Data drawn from a collection ->
━━━━

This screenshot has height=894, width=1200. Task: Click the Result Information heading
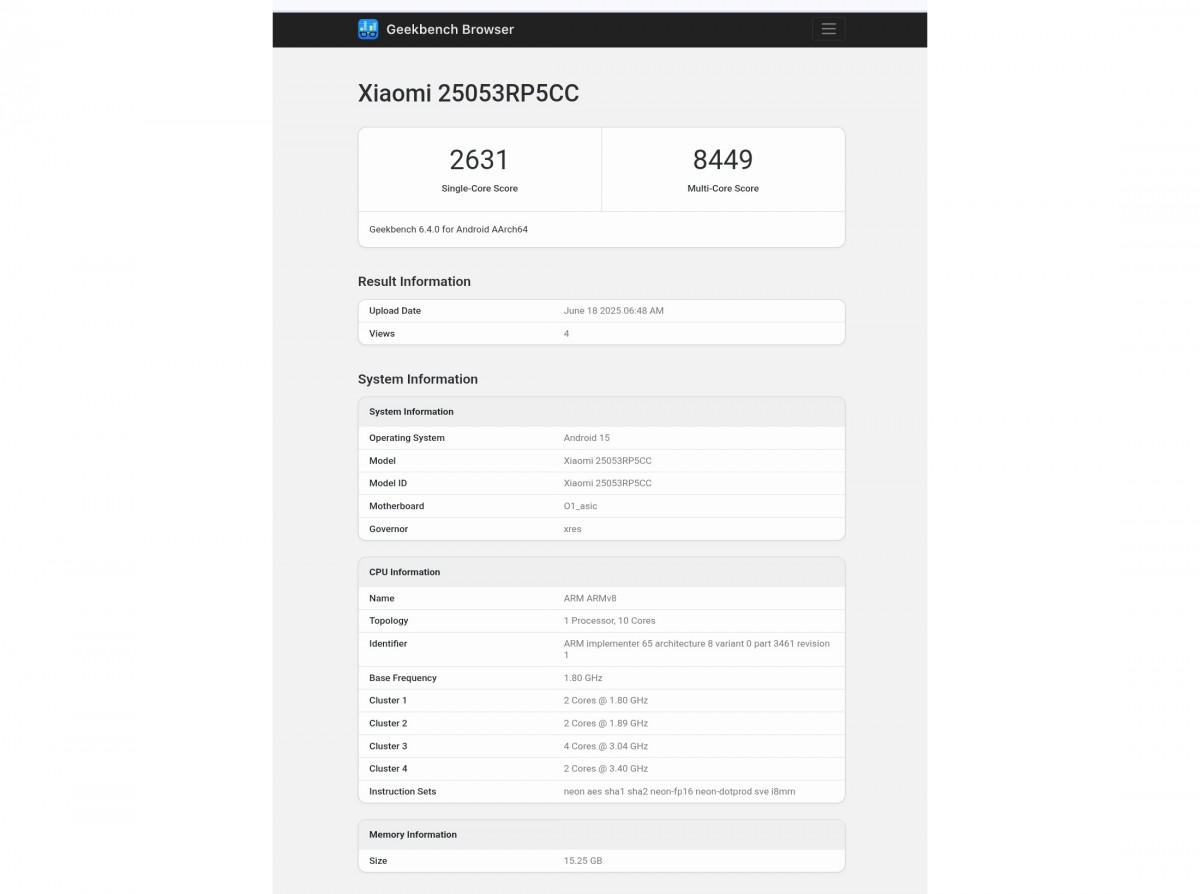click(414, 281)
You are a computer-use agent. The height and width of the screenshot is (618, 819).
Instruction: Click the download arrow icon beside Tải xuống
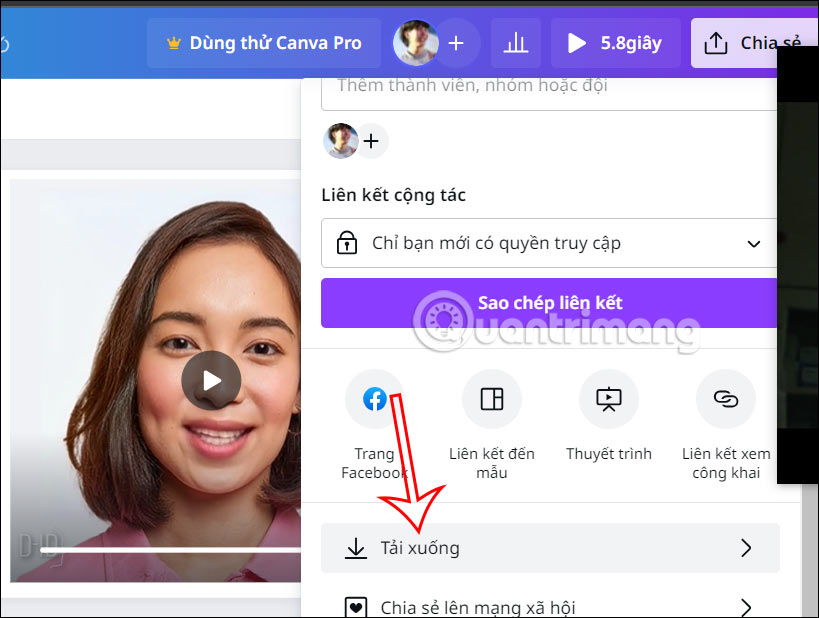[356, 547]
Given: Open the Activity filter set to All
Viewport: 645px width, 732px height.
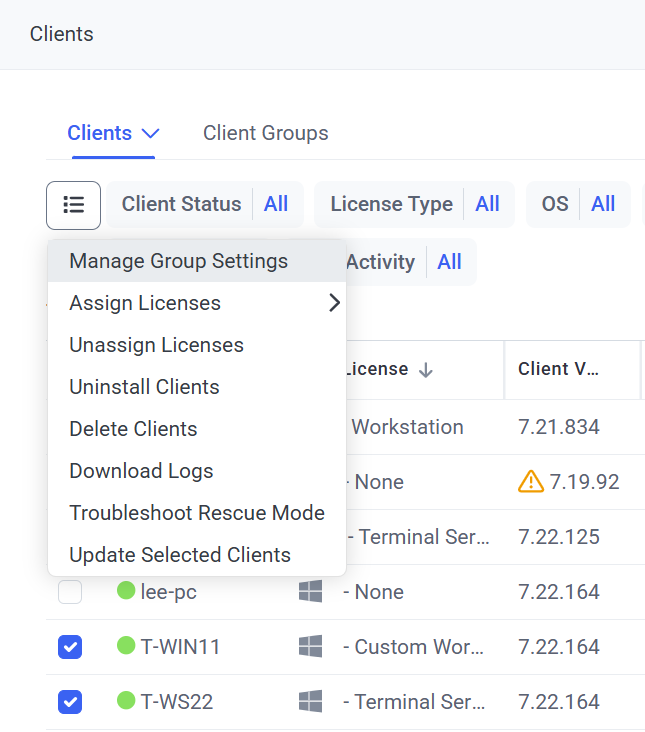Looking at the screenshot, I should coord(404,262).
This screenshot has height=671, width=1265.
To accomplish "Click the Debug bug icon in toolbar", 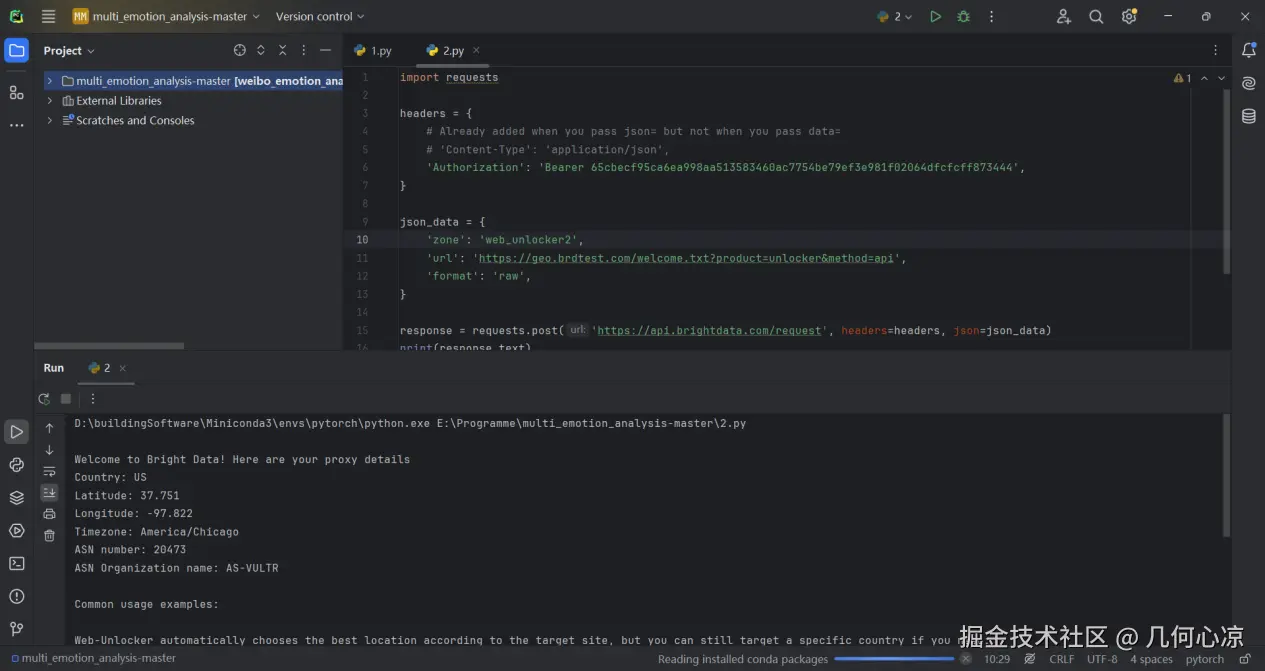I will (x=963, y=17).
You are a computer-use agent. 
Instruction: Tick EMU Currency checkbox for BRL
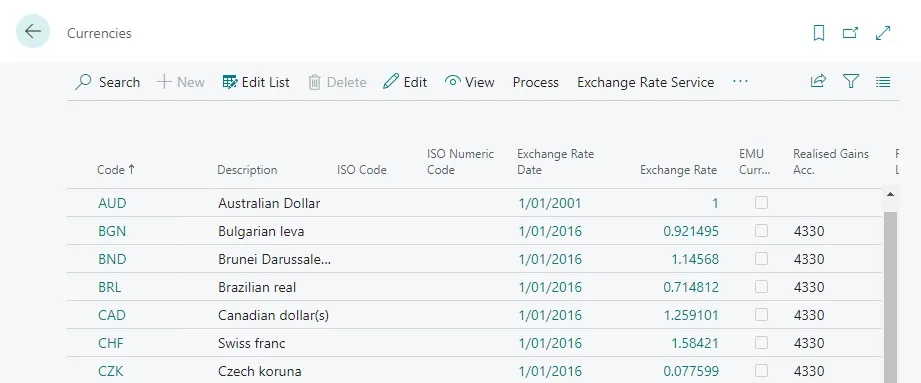pyautogui.click(x=761, y=287)
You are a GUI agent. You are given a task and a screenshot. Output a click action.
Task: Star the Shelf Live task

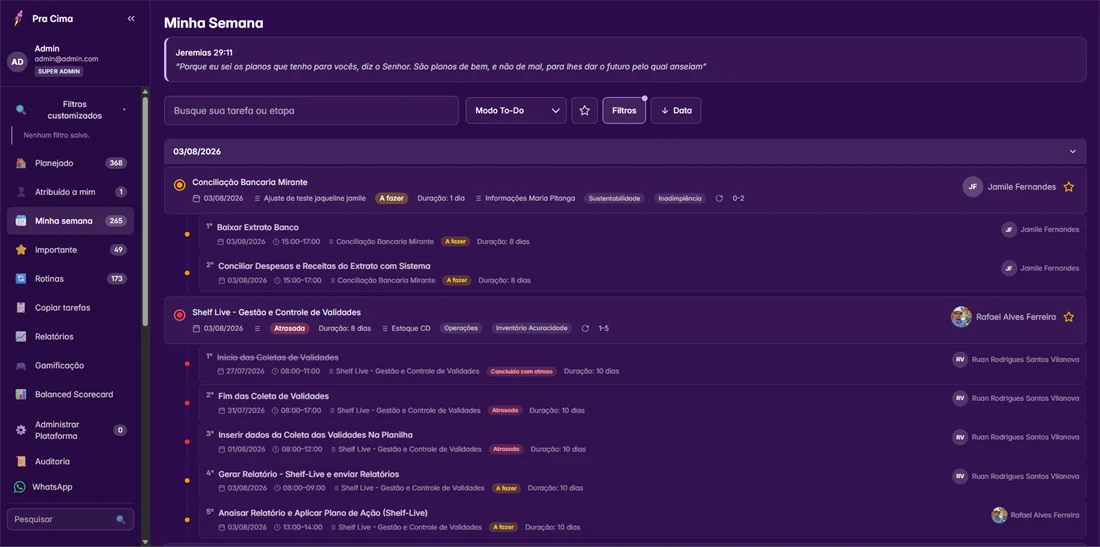click(1068, 317)
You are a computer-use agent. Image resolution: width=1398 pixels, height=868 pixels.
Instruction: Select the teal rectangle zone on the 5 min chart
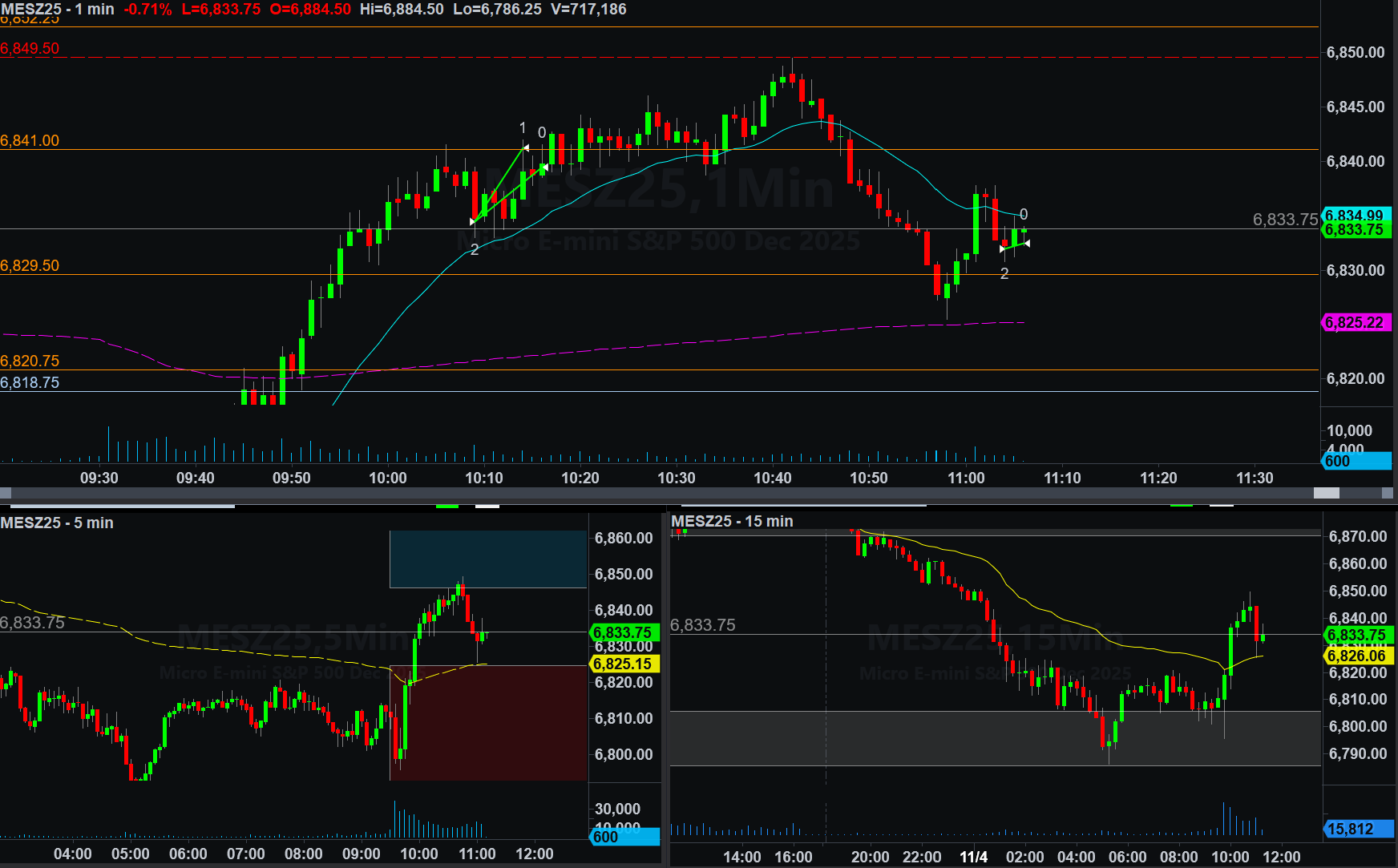[487, 559]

━━━━

WHAT THIS TASK INVOLVES -> Copy the lines from the line containing "You are a computer-use agent. Image" through the end of the records, both included, omitting the pictures.

THE ANSWER ->
You are a computer-use agent. Image resolution: width=1398 pixels, height=868 pixels.
Instruction: Select the teal rectangle zone on the 5 min chart
[487, 559]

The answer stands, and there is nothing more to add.